Dataset extract:
···

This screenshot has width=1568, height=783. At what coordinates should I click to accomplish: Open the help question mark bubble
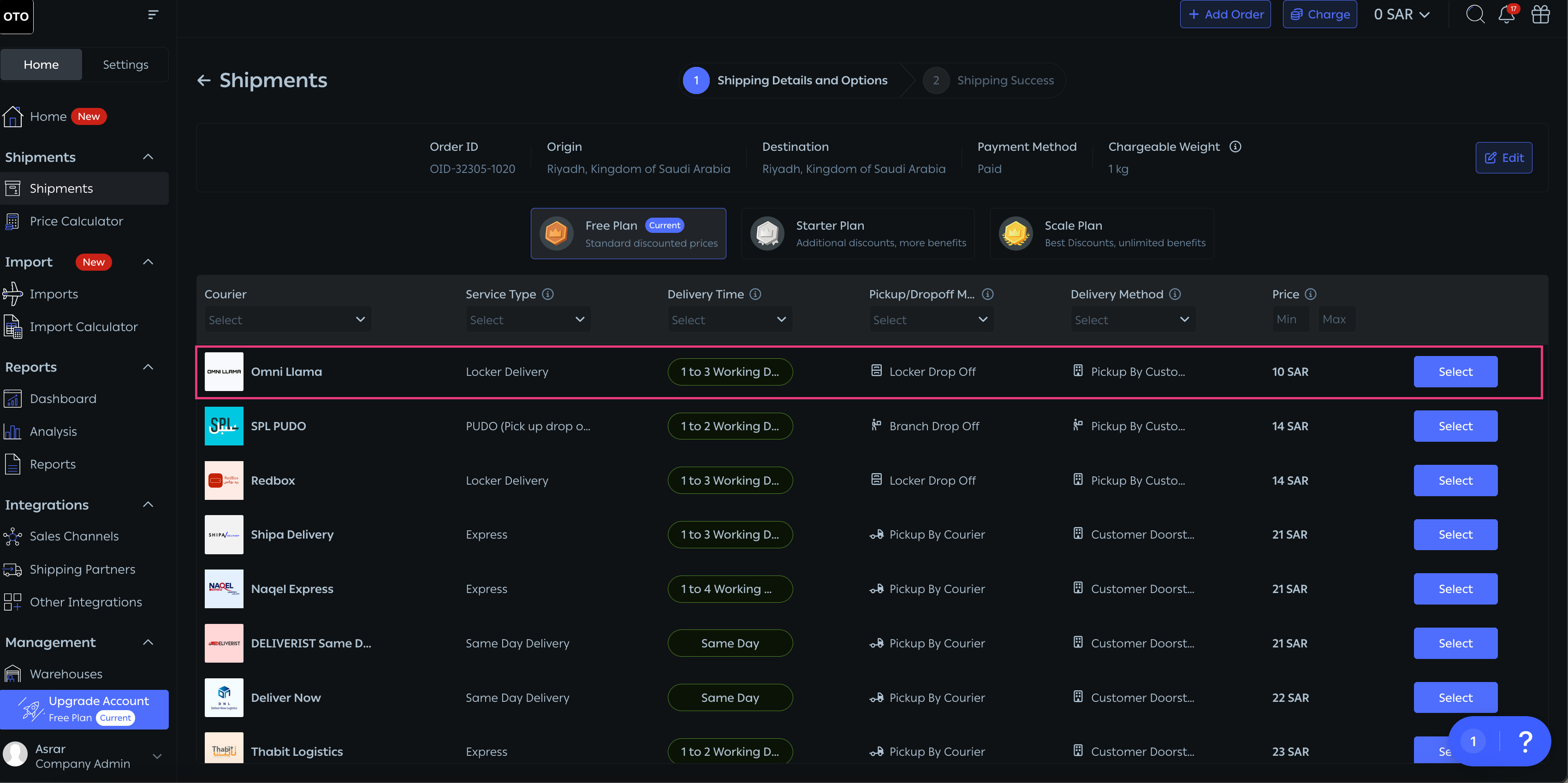click(1525, 741)
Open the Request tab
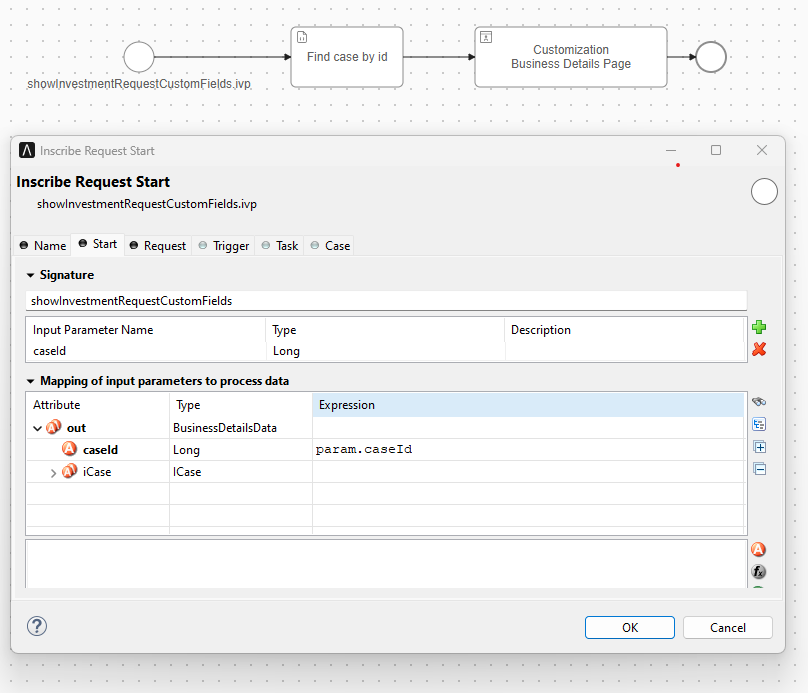The height and width of the screenshot is (693, 808). point(157,245)
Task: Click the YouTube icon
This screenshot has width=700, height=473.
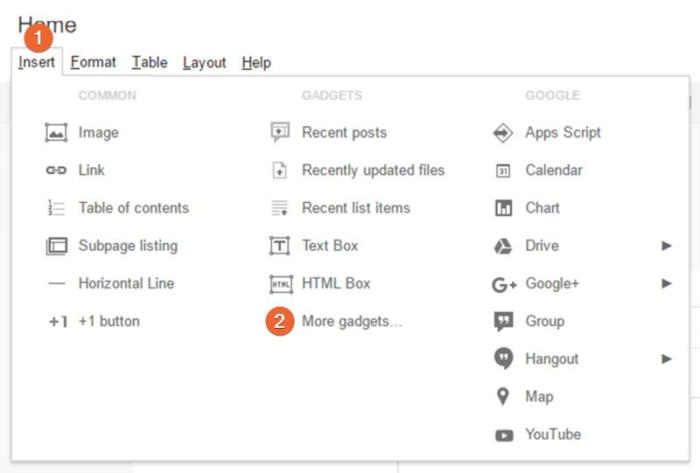Action: [504, 435]
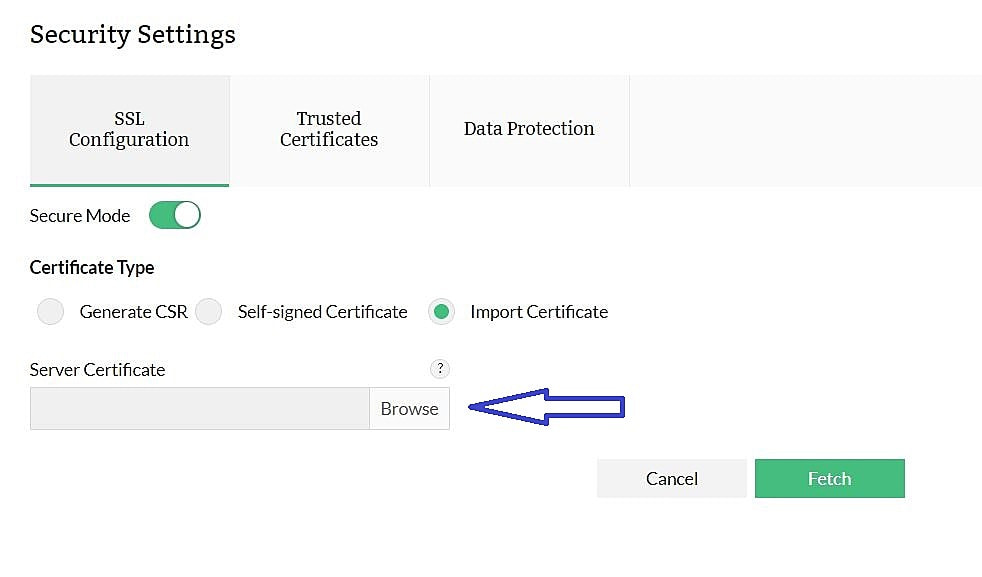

···

Work instructions:
Reproduce every line of text in the material above word for word, leaving out the pictures.

Correct answer:
This screenshot has width=1568, height=783. At what coordinates should I click to accomplish: Open the help question mark bubble
click(1525, 741)
Open the Request tab
The height and width of the screenshot is (693, 808). point(157,245)
Task: Click the YouTube icon
This screenshot has width=700, height=473.
Action: [504, 435]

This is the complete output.